■ Stored data entries:
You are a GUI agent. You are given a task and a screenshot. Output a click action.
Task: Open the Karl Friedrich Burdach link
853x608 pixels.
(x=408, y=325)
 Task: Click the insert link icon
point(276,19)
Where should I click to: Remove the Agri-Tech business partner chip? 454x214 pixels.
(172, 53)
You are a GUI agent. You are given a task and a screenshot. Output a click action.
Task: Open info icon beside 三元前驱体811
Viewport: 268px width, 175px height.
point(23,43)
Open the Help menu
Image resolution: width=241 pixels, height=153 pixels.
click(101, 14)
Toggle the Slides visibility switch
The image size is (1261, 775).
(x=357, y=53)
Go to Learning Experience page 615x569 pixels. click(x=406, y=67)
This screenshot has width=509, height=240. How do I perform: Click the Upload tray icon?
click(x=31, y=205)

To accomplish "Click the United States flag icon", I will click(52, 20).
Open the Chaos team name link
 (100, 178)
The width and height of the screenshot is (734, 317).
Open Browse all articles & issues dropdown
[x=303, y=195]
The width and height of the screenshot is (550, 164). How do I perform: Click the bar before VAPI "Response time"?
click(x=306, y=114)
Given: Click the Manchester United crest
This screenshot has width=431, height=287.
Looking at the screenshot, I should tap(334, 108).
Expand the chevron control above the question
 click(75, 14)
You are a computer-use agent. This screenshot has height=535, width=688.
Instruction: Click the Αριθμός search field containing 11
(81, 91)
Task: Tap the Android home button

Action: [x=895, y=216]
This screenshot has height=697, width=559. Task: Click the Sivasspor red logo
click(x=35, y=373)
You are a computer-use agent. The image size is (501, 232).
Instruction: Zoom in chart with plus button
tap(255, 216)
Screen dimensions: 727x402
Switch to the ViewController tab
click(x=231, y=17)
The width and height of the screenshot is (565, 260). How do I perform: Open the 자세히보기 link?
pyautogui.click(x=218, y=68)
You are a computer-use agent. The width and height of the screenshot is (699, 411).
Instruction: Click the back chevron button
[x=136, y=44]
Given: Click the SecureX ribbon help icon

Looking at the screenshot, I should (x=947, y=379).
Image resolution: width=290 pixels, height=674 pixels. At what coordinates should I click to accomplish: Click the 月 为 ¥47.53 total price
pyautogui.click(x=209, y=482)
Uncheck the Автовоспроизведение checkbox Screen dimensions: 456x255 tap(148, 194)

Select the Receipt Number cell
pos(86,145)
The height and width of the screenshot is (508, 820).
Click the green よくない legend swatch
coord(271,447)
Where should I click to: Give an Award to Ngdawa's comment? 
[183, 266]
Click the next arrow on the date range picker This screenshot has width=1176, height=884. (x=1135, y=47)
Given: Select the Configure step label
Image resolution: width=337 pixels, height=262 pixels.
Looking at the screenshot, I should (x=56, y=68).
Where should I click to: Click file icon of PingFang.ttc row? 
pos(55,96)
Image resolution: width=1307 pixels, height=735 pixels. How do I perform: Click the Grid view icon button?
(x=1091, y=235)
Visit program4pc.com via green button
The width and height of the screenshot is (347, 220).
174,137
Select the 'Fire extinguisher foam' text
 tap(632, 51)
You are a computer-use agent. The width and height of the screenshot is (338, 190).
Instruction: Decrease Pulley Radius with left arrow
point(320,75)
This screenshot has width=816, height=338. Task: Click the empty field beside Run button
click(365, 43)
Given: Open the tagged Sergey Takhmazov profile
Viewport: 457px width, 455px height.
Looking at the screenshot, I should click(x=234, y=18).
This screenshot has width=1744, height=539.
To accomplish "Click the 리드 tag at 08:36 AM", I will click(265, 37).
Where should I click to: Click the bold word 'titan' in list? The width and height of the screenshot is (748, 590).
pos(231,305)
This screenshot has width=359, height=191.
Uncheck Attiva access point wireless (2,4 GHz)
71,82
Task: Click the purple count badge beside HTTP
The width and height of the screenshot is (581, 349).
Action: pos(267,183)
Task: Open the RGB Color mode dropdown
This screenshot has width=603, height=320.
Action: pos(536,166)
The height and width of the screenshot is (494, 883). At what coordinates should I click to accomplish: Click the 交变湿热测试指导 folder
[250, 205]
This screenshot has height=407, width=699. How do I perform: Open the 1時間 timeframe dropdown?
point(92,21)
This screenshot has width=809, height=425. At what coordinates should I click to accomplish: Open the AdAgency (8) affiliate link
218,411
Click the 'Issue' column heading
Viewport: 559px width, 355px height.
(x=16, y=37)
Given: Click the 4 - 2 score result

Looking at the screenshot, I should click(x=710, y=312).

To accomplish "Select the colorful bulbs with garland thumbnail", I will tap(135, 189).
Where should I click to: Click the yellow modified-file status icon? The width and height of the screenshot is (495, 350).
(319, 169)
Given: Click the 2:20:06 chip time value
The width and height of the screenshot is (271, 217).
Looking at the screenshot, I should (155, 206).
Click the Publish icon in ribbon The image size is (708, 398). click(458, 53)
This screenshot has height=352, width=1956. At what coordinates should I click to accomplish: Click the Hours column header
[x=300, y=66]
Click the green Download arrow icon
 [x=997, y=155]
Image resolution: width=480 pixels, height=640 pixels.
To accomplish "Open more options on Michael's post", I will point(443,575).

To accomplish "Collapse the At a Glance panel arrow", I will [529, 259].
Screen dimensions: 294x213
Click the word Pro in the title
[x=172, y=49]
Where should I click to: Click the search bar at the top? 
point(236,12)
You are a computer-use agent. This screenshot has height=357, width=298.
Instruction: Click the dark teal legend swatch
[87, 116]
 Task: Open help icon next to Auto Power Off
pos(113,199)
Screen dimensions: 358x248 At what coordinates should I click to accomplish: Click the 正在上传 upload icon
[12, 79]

■ Problem to solve:
Determine how many lines in the records include the string "will". Only that number should be given.

■ Solution below:
5